## Selected passage
Re: Distinct is very slow

Jeetendra Gangele Wed, 22 Apr 2015 10:21:08 -0700

I made 7000 tasks in mapTopair and in distinct also I made same number of
tasks.
Still lots of shuffle read and write is happening due to application
running for much longer time.
Any idea?


On 17 April 2015 at 11:55, Akhil Das <ak...@sigmoidanalytics.com> wrote:

> How many tasks are you seeing in your mapToPair stage? Is it 7000? then i
> suggest you giving a number similar/close to 7000 in your .distinct call,
> what is happening in your case is that, you are repartitioning your data to
> a smaller number (32) which would put a lot of load on processing i
> believe, you can try increasing it.

## Excerpted records

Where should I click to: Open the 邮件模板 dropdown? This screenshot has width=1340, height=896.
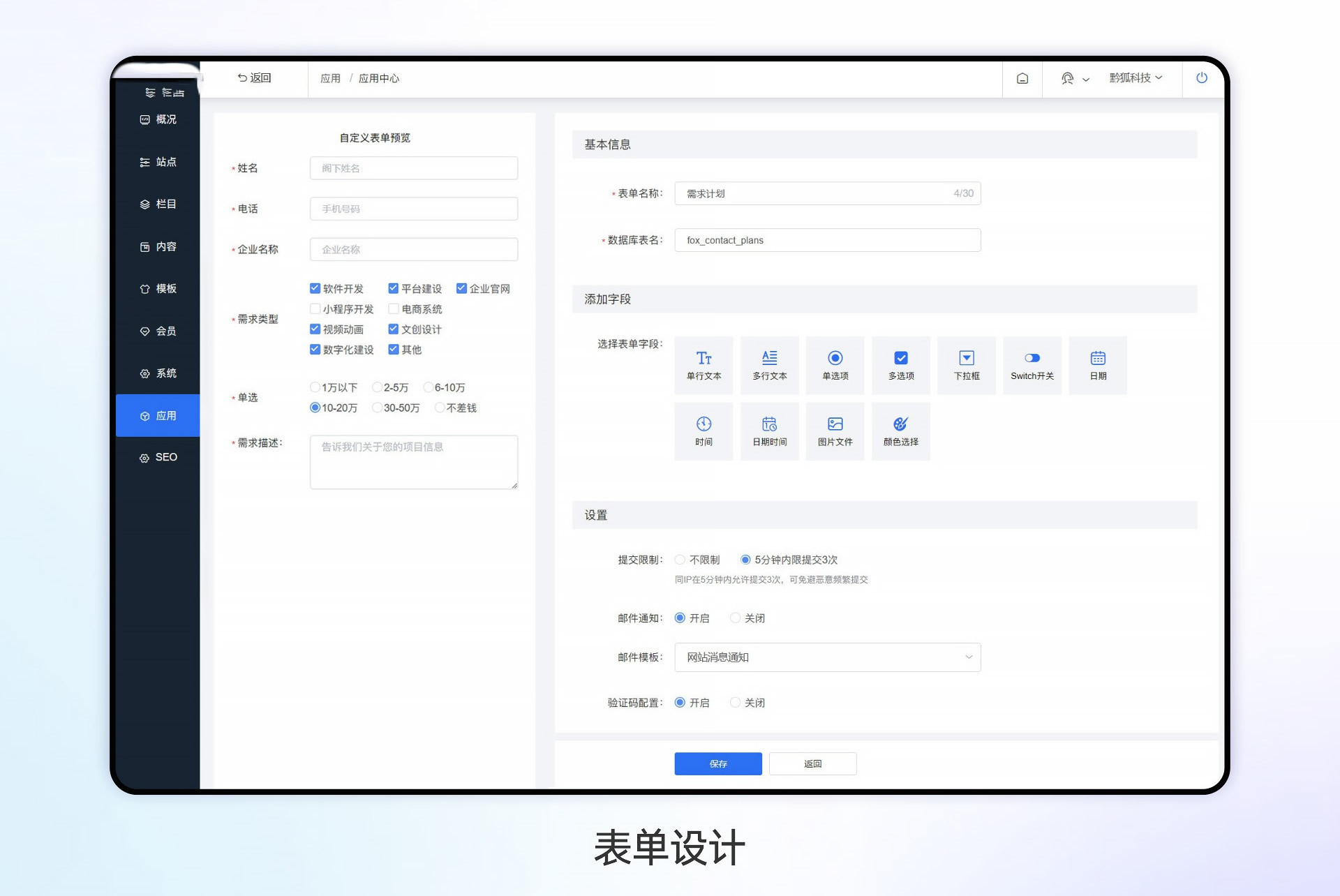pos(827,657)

==

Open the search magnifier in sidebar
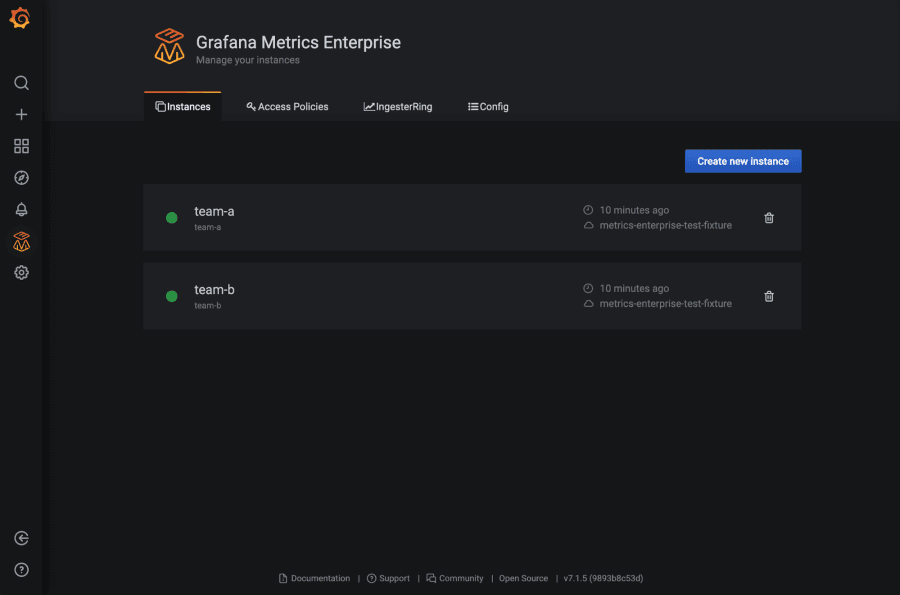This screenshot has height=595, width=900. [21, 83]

## Task directions
Copy word for word the part of the thread about the slow distinct call that opens with the words containing "I made 7000" and closes with "much longer time.". The data are separate from the thread about the slow distinct call.

## Expected output
I made 7000 tasks in mapTopair and in distinct also I made same number of
tasks.
Still lots of shuffle read and write is happening due to application
running for much longer time.